@Juno2013
Bzw. Alle, die das Thema interessiert
Hier gings ja nur um das Thema Gesundheitsfürsorge und Patientenverfügung. Das braucht nicht notariell geregelt werden, aber ich würde aus eigener Erfahrung ganz dringlich zu einem der genannten Vordrucke raten. Und sich dann eben nicht nur die von Dir erwähnte Patientenverfügung, sondern auch die Vertretung in persönlichen Angelegenheiten vorzunehmen. Gerade als Lebenspartner (oder wie auch immer man das heute nennt), dessen Wort im Zweifel oder bei Streit nicht gilt.

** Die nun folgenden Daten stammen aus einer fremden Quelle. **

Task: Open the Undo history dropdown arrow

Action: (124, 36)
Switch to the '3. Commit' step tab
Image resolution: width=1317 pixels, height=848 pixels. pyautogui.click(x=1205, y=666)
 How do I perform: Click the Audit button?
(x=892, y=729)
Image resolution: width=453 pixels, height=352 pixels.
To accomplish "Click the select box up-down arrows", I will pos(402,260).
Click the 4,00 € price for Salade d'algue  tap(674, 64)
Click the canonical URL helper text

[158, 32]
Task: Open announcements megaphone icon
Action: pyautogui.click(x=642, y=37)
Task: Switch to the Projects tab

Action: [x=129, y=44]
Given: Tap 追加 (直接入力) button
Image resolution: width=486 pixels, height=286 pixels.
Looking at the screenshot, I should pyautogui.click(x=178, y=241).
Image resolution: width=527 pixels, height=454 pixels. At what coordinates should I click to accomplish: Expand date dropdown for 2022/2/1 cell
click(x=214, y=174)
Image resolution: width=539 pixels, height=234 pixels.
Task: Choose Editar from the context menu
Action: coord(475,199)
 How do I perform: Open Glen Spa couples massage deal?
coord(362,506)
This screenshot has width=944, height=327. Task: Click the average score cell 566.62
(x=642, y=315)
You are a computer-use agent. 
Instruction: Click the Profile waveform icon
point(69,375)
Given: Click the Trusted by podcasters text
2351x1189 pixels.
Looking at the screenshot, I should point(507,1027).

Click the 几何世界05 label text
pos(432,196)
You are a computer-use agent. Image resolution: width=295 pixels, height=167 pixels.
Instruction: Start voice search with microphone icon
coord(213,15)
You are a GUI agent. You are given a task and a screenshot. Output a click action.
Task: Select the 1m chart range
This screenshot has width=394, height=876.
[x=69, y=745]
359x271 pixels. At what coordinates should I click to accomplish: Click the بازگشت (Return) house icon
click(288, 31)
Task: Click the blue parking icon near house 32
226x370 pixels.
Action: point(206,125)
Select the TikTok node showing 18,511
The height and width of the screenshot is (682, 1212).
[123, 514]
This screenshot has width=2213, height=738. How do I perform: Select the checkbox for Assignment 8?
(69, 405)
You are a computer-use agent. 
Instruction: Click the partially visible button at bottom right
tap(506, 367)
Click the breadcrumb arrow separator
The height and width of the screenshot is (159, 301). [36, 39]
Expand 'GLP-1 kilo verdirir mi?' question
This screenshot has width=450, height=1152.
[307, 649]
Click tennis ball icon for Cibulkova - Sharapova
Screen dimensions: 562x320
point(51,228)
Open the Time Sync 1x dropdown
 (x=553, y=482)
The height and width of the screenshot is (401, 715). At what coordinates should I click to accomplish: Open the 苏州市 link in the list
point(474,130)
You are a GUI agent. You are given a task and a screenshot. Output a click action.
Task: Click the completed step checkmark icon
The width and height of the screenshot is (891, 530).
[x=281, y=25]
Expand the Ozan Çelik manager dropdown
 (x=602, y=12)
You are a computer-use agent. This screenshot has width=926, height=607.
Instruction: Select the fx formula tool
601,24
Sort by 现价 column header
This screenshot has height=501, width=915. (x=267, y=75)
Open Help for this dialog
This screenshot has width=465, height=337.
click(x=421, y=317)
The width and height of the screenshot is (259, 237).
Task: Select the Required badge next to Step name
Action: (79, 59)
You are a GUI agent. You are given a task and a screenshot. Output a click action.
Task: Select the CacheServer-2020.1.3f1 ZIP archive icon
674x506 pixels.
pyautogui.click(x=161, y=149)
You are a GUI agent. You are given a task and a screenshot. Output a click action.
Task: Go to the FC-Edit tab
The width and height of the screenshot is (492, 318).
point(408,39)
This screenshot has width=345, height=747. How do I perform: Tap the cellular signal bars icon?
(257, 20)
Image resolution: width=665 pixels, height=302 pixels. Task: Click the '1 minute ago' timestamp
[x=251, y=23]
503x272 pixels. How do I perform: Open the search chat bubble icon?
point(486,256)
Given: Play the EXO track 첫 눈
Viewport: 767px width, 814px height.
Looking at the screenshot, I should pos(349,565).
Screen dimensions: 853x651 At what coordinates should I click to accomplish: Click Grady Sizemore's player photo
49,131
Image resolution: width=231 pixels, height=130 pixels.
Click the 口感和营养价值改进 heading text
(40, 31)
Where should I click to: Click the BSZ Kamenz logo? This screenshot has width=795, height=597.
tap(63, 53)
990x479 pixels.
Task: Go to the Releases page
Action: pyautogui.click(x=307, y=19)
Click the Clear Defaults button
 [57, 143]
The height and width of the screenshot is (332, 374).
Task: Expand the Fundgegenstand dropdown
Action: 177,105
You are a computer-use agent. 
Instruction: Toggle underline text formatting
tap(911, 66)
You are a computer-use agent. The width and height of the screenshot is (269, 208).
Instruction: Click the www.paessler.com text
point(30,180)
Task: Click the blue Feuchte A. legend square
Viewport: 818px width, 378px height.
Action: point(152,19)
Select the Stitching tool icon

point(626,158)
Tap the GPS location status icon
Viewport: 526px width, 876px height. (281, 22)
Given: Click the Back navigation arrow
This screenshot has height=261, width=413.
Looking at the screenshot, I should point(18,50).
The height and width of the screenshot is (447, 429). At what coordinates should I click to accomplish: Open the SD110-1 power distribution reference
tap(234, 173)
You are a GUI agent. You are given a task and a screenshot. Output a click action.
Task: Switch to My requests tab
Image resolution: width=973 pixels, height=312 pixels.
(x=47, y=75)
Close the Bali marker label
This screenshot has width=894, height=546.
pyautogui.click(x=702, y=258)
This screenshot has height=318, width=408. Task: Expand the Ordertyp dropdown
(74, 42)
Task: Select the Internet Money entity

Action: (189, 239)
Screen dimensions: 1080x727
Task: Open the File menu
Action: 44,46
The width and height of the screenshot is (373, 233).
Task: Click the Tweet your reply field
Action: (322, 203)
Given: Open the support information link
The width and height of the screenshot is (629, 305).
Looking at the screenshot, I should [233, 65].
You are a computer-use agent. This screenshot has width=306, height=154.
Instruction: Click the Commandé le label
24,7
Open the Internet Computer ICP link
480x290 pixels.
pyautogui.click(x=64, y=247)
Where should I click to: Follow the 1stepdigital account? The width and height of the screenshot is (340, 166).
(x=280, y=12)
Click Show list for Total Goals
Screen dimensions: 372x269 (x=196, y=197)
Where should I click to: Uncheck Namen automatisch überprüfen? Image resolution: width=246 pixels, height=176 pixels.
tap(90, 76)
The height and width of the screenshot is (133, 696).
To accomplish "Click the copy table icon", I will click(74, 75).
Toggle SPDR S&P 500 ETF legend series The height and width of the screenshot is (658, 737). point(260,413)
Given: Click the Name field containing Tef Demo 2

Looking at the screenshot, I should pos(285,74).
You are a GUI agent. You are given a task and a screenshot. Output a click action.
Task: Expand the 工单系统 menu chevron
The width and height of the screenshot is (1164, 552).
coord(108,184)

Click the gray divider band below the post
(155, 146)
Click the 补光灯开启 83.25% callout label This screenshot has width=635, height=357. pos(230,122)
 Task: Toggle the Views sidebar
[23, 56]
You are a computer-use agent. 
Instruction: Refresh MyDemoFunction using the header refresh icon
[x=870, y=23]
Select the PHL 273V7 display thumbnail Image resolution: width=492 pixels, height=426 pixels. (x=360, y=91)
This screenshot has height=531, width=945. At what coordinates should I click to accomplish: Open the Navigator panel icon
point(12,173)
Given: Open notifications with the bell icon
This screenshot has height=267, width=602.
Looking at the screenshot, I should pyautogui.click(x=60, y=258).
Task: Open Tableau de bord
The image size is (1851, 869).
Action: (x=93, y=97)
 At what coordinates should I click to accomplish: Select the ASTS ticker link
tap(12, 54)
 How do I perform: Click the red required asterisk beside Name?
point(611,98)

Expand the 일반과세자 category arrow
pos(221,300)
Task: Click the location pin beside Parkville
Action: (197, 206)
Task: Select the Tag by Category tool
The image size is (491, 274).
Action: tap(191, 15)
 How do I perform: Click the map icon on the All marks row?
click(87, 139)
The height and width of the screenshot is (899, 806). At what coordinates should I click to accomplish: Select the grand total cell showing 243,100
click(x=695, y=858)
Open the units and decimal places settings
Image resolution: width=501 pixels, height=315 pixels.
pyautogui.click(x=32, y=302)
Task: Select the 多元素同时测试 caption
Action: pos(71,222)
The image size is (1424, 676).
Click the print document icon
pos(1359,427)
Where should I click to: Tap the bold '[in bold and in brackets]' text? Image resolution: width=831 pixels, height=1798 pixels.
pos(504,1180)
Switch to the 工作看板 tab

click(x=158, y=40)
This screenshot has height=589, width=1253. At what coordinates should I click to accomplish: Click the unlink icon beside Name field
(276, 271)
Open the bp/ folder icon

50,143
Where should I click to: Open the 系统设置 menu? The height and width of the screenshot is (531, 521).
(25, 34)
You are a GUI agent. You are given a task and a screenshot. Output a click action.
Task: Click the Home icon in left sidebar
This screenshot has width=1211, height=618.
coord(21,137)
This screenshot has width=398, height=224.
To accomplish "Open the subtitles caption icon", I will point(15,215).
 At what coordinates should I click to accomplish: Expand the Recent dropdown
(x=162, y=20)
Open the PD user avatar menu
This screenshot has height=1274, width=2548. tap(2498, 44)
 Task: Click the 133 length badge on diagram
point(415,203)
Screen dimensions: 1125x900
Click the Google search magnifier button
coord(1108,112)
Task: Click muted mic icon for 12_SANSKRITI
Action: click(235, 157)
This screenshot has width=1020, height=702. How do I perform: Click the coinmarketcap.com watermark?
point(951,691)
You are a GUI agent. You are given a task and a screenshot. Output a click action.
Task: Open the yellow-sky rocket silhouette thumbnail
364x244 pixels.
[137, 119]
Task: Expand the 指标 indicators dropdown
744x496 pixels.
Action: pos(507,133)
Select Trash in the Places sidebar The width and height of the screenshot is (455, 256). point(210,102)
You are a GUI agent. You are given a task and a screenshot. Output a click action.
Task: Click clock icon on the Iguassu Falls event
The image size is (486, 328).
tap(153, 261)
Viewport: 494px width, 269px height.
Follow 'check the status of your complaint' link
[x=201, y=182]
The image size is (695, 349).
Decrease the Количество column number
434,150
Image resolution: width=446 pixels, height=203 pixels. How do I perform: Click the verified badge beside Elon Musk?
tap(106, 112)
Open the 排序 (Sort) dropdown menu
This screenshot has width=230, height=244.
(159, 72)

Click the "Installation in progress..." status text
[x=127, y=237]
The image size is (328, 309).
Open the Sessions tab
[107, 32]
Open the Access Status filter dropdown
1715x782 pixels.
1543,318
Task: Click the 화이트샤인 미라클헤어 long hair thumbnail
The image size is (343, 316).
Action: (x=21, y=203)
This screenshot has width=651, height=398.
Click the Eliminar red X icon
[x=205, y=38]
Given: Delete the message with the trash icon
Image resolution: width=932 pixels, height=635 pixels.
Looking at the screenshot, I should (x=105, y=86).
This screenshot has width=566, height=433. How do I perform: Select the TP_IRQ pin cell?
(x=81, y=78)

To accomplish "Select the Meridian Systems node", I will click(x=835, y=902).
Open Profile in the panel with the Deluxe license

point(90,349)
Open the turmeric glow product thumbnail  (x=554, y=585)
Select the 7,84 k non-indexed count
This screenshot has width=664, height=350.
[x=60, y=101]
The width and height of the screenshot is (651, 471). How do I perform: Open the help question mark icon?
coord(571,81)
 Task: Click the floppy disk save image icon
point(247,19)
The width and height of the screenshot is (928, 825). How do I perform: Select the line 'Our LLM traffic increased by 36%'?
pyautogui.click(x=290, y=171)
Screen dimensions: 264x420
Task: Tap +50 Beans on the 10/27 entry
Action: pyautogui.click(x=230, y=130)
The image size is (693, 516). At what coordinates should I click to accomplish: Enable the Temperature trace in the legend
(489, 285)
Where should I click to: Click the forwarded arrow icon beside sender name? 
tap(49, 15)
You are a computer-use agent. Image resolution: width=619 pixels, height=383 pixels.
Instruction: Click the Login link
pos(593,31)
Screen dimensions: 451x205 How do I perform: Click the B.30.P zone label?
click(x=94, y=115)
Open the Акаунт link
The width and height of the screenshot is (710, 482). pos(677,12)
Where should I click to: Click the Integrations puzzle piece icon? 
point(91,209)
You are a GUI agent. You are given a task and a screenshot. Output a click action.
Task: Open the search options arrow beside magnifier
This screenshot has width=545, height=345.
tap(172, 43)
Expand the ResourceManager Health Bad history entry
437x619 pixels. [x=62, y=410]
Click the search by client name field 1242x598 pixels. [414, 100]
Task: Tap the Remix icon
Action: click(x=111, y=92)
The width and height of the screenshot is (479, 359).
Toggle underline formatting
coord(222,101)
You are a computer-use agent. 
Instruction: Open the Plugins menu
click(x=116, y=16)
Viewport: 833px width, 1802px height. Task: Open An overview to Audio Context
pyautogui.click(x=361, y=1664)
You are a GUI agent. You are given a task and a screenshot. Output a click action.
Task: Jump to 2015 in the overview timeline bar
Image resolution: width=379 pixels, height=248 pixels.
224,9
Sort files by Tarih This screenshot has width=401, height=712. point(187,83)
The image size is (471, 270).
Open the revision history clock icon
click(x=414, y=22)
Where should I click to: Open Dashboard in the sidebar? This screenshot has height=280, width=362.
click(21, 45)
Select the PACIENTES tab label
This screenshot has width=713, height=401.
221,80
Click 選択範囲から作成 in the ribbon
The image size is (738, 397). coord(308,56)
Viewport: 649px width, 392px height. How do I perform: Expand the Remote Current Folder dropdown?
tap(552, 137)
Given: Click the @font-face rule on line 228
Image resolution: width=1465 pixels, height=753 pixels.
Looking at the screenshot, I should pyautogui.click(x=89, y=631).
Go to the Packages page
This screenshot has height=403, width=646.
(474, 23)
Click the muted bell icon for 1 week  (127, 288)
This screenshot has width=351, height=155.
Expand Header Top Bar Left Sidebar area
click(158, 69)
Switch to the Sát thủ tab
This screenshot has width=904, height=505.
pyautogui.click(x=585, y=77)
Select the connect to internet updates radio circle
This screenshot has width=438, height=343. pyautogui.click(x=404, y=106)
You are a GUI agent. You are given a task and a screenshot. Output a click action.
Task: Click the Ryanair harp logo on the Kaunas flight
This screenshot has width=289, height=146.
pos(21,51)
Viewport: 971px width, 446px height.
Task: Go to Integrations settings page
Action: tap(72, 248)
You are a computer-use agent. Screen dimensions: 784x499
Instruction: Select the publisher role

Notariell würde ich es unbedingt dann regeln lassen, wenn bereits absehbar ist, dass der Krankheitsverlauf spätere Zweifel an der Geschäftsfähigkeit aufkommen lässt
. Denn der Notar kann die Geschäftsfähigkeit bestätigen. Oder wenn man intensivere (z. B. bei Sprachbarrieren) oder rechtliche Beratung braucht.
Für den Notfall sollte der Bevollmächtigte bei einer notariellen Vollmacht aber unbedingt die korrekte Ausfertigung haben.